- The problem -
Transcribe the records below exactly, from their first line through the line containing "Task: Click the Zavřít button". Omit every line after it.

*** Records to process ***

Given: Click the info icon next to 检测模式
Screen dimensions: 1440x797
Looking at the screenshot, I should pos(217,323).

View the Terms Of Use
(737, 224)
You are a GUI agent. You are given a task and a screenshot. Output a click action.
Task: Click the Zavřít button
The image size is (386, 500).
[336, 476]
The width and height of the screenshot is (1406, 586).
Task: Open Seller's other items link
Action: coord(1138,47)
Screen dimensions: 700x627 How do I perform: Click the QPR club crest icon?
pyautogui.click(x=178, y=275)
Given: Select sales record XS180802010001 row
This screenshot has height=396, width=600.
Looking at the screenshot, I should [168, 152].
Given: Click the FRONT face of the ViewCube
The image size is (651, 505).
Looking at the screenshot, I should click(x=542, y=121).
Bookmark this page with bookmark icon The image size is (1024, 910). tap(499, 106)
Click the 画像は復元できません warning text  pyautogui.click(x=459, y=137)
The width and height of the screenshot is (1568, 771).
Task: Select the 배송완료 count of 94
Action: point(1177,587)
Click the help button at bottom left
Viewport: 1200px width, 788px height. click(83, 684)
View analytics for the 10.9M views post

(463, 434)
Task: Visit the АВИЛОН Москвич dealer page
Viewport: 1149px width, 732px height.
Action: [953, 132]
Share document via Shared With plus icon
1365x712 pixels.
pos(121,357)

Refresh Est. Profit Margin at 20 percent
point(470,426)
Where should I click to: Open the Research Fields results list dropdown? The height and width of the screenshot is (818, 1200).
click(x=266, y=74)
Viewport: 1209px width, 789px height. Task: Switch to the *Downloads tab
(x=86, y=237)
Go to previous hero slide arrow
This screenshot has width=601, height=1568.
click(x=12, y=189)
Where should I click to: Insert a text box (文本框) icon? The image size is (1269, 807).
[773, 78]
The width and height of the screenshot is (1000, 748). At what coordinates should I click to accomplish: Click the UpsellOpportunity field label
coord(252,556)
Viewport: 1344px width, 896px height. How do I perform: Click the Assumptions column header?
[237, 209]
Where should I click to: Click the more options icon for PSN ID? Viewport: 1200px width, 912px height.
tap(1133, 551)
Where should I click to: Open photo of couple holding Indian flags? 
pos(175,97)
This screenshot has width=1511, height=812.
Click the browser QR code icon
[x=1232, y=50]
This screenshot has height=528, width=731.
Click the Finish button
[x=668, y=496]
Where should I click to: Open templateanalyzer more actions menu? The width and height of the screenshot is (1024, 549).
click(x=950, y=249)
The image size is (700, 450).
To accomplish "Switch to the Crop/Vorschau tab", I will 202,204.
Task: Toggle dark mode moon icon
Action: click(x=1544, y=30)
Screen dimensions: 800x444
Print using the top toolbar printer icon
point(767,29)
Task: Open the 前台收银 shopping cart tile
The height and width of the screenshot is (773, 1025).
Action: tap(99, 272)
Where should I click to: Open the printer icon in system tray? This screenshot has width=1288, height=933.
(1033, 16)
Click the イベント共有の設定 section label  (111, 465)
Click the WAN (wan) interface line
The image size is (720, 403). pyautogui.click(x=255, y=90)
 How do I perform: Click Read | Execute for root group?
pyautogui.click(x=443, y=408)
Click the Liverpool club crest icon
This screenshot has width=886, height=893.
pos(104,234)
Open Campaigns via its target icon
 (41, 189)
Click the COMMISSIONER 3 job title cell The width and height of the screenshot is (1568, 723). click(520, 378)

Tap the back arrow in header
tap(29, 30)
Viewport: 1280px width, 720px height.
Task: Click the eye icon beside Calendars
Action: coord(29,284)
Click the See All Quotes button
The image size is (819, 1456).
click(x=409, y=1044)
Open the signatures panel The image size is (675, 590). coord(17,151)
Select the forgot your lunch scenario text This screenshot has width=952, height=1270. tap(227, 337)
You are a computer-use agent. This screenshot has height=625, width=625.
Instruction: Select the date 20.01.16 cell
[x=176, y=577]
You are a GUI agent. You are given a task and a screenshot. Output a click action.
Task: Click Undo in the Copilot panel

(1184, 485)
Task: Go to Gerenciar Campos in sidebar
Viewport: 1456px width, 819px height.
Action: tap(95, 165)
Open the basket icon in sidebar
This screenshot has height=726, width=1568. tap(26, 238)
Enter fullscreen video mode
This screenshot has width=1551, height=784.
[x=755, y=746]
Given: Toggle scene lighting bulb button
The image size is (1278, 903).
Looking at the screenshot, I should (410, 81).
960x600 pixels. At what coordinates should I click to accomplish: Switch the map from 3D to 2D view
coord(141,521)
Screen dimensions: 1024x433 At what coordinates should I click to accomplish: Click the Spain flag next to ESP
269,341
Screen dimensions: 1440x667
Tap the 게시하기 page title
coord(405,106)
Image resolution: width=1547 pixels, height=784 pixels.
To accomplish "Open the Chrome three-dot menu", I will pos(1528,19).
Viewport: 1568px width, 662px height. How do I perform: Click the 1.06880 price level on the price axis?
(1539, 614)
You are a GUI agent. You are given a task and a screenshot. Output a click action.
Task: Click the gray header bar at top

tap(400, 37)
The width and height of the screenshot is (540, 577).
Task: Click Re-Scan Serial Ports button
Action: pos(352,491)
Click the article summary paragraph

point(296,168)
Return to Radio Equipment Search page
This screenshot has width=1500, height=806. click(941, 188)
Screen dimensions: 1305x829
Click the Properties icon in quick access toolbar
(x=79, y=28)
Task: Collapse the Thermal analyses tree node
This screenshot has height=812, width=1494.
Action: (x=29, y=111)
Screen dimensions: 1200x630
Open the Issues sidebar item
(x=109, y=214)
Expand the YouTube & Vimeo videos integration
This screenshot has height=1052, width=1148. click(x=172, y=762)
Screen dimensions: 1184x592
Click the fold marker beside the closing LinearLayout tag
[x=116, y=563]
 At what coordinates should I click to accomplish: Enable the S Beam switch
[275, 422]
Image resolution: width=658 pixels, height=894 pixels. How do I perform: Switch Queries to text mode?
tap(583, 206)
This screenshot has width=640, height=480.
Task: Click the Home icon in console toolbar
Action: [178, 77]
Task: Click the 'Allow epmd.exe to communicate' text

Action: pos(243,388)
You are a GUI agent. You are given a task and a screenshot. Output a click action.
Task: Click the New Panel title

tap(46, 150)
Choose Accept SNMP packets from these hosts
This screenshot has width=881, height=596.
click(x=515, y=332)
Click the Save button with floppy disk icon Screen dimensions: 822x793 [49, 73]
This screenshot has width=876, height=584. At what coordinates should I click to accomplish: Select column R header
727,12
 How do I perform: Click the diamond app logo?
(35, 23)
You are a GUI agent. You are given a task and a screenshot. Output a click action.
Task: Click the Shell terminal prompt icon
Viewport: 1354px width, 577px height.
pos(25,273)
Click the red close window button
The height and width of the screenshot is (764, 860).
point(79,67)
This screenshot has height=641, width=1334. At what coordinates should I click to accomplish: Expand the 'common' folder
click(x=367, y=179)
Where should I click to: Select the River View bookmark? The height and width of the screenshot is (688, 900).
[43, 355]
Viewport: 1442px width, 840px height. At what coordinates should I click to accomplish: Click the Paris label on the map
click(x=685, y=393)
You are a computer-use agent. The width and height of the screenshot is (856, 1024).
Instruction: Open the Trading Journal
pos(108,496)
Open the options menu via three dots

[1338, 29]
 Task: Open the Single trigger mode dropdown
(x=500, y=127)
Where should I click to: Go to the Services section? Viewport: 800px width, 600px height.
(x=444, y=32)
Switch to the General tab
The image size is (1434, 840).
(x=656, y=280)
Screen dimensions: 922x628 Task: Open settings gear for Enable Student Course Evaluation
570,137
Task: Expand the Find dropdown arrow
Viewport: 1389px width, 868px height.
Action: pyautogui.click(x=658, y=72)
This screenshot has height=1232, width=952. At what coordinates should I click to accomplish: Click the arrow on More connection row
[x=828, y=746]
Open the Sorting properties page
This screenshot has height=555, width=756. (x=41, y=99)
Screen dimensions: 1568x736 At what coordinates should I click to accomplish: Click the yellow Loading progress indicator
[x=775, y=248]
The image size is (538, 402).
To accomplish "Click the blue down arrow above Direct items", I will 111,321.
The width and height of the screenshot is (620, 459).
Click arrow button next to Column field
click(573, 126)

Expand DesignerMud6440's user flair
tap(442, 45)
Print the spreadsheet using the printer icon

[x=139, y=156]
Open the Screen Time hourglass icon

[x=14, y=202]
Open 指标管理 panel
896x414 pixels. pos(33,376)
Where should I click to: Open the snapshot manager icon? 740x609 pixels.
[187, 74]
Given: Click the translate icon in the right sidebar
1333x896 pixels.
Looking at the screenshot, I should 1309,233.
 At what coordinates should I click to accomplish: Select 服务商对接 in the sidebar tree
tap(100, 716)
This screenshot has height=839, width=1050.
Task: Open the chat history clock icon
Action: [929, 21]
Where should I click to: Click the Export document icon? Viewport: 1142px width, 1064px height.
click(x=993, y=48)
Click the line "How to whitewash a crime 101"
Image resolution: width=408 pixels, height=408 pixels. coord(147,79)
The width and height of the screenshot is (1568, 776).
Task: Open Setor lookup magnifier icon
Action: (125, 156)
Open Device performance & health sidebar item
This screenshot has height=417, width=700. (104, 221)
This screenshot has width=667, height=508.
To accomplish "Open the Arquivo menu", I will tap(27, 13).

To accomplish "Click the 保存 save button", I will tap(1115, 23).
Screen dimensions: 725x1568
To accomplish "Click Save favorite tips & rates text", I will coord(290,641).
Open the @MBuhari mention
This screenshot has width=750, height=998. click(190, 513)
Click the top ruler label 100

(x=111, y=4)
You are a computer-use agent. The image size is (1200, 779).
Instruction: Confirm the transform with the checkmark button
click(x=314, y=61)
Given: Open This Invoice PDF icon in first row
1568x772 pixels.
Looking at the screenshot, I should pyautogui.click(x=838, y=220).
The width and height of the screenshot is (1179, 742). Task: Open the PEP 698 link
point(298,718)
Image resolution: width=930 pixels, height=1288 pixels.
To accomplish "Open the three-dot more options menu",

*** End of Records to process ***

- Exercise solution -
Given: Click the info icon next to 检测模式
Screen dimensions: 1440x797
Looking at the screenshot, I should pos(217,323).

View the Terms Of Use
(737, 224)
You are a GUI agent. You are given a task and a screenshot. Output a click action.
Task: Click the Zavřít button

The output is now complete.